Gallstones

Gallstones

What are gallstones?

Gallstones are hardened deposits which can be found in the gallbladder or in the duct between the gallbladder and the duodenum. The gallbladder is a small organ placed below the liver, and it holds a digestive fluid called bile. The bile is produced in the liver and is released from the gallbladder into the small intestine after meals. The bile contributes to the digestion of especially fatty acids and to the neutralisation of stomach acid. Components in the bile might form small gallstones which can grow and cause blockage of the duct between the gallbladder and the duodenum.

 

What are the symptoms of gallstones?

Many people who have gallstones are unaware of it. It is estimated that more than 10 % of the UK population and 33 % of the elderly generation have gallstones. Around 80 % of those who have gallstones are unaware of it, as they don’t experience any symptoms.
 

Symptoms often occur in sudden attacks and involve:

  • Pain in the upper right portion of the abdomen
  • Back pain or pain in the right shoulder
  • Fever
  • Yellowing of your skin and the whites of the eyes (jaundice)
  • Nausea and vomiting
  • Grey stools and dark urine


The intensity of the symptoms may vary tremendously if the gallstones are present in the bile ducts, as they only cause blockage from time to time in this case.

 

What causes gallstones?

Gallstones can consist of calcium salts, cholesterol and bilirubin; in 80 % of the cases they consist of cholesterol. Bilirubin is a chemical produced when the liver destroys old red blood cells. All three components are usually present in the gallbladder along with other substances, but if the balance between the components in the bile is off, and the components mentioned above are present in large quantities, they might start forming clumps. The bile can’t dissolve or break down cholesterol in large quantities, and if the concentration of cholesterol is high, small cholesterol crystals start to form and grow. Gallstones range in size from as small as a grain of sand to as large as a hen’s egg. Big gallstones don’t necessarily cause more complications than the small ones, as the symptoms depend on whether the stones get lodged in – and block – the bile ducts.

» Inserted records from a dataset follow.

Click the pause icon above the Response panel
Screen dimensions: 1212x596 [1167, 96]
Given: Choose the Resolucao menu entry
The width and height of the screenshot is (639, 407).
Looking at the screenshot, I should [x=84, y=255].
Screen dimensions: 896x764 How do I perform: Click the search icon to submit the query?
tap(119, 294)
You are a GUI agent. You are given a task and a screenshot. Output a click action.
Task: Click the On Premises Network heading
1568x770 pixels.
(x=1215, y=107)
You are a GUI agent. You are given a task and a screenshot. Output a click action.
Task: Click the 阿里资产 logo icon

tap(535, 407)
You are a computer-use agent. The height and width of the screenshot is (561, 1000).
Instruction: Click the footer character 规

Several factors are associated with an increased risk of developing gallstones and most are related to diet. Especially people who are overweight and who consume large amounts of cholesterol and saturated fat suffer from gallstones. In addition, rapid weight loss, a diet rich in fibres, and diabetes can increase the risk. It is not possible to protect yourself completely against gallstones, but it is possible to organise your lifestyle, so that the risk of developing gallstones is reduced. This lifestyle involves a healthy, balanced diet with plenty of fluids where skipping meals is avoided.

 

How are gallstones treated?

Tests and procedures used to diagnose gallstones include checking for jaundice as well as diagnostic tests such as CT and MRI scans, ultrasound examinations, or through blood tests. If a patient experiences sharp pain caused by gallstones in the gallbladder, this can be removed surgically by means of laparoscopic surgery through small incisions in the skin of the abdomen, through which the gallbladder is removed. It is possible to live without the gallbladder, but it might cause occasional symptoms like diarrhoea.

Gallstones in the gallbladder can be removed using an endoscope which is passed through the mouth and stomach and into the area of the small intestine where the bile duct enters. Here, a small claw-shaped instrument catches the gallstones. The doctor can attempt to remove remaining stones using high-frequency sound waves. Additionally, a variety of different medications can contribute to the dissolution of gallstones consisting of cholesterol. This process could, however, take years.